PASSAGE PROVIDED:
---+---
Sunday, July 22 , 2018, 12:46 am | Fair 67º


Irv Beiman: Our Protection Is More Important Than Oil Company Profit

It is strategically important to consider the pending implementation of extreme oil extraction methods for our immediate future in Santa Barbara County. We have more than 1,000 oil wells currently operating in the county.

More than 750 new oil wells using extreme extraction methods are in various stages of permits and environmental impact reports. They are mostly invisible from any of the major highways, but peek over a nearby hill in the Cat Canyon area and you can find them.

Safe Energy Now! North County (SENNC) is a representative group of concerned citizens from Santa Barbara, Lompoc, Buellton, Solvang, Santa Ynez, Los Alamos and Santa Maria. It has been researching the oil and water controversy, as well as sharing information with each other and the public for the last couple of years.

To understand the risks that extreme oil extraction poses for our land, our water and our air, it is important to understand what someone who worked at Ground Zero has to say about it. Larry Bishop is a member of SENNC and a North County resident. He has worked in a hazardous materials inspection role for more than three decades.

I interviewed him to gather more information on his credibility, his knowledge and his direct experience. Prior to the interview, Bishop provided me with a written document that clarifies his position on oil extraction. I have provided it immediately below:

“My friend in Orcutt recently received a letter from Aera (Energy) asking for support to add 296 high-pressure and temperature oil wells and waste water injection wells to their Cat Canyon facility that is upstream from Los Alamos. Aera is a limited liability oil company, created by ExxonMobil and Shell Oil, to extract oil locally while limiting their financial and environmental responsibilities.

“The Aera letter falsely extols the financial and environmental benefits to our county. They tout all the donations they’ve made to local groups and only ask that North County folks rise up and support their project to the Board Of Supervisors.

“The Aera East Cat Canyon oil field sits at the headwaters of the Santa Maria waterbasin/watershed. This watershed provides drinking water to Santa Maria and all the farms, ranches, vineyards and residences downstream.
---+---
PROVIDED MATERIAL:
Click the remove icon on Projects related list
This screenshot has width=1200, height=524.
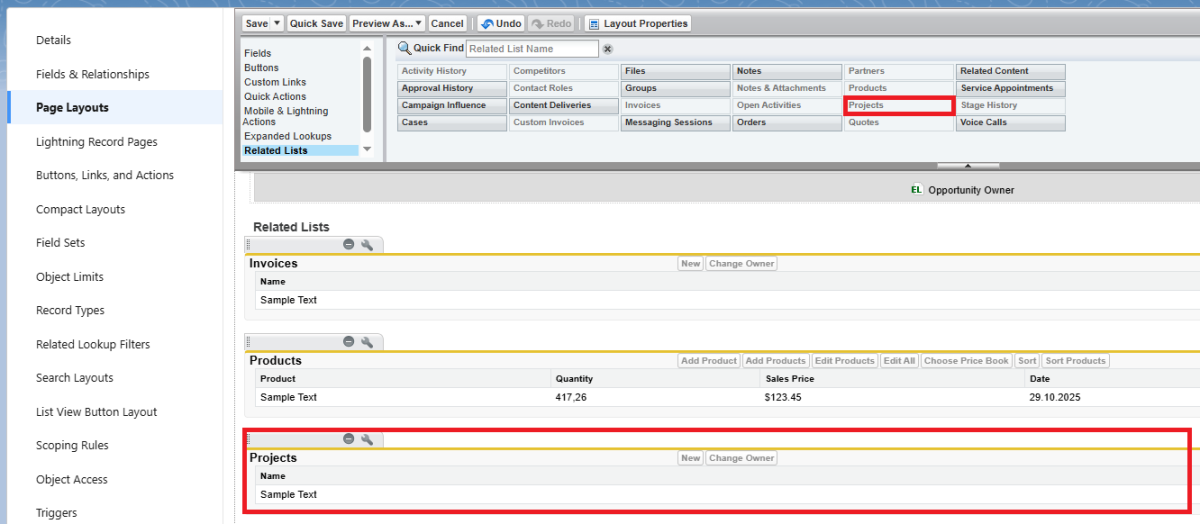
---+---
TASKS TO PERFORM:
1 – Print the stretch of the oil extraction opinion piece from "It is strategically" to "in the county.", word for word.
2 – Carry on with the oil extraction opinion piece, picking up right after its last sentence.

OUTPUTS BY TASK:
1 –
It is strategically important to consider the pending implementation of extreme oil extraction methods for our immediate future in Santa Barbara County. We have more than 1,000 oil wells currently operating in the county.

2 –
“As a hazardous material specialist for more than 25 years, I have responded to many oil, gas and wastewater spills in the East Cat Canyon area. I have found that often spill prevention and clean-up measures at these facilities are not adequately implemented unless costly enforcement action is imminent.

“All oil wells and pipelines leak at some point in their lifetime, both above ground and at various locations underground. These wells and pipes pass through our drinking water aquifers.

“It is time that we in the North County say NO to irresponsible and high-risk oil extraction. Conventional oil extraction is lower risk. It is only a matter of time before these newer high temperature, high-pressure wells leak into our drinking water. Then when the oil company skips town, who pays to clean up our water and land?

“Let’s build safer solar and wind-generated power, and profit from these in North County.”

As a result of my interview, I learned that Bishop worked for Los Angeles and Santa Barbara County government for a total of 33 years, 25 of them in Santa Barbara. He served initially as an investigator and later as a supervisor in what was called the Hazardous Material Program of the Santa Barbara County public health and fire departments.

His primary job was to inspect companies that handled hazardous materials, which are called hazmat for short. When called to inspect, he often wore a hazmat suit. He responded to larger spills with the Fire Department to enforce hazmat laws and regulations for cleanup.

He also participated in surveillance and enforcement programs to ensure oil company compliance for handling hazardous materials. Compliance includes receiving, using, storage and disposal of hazardous materials, as well as cleaning up spills when they occur.

Bishop noted that compliance with hazmat regulations is expensive, which can lead to problems.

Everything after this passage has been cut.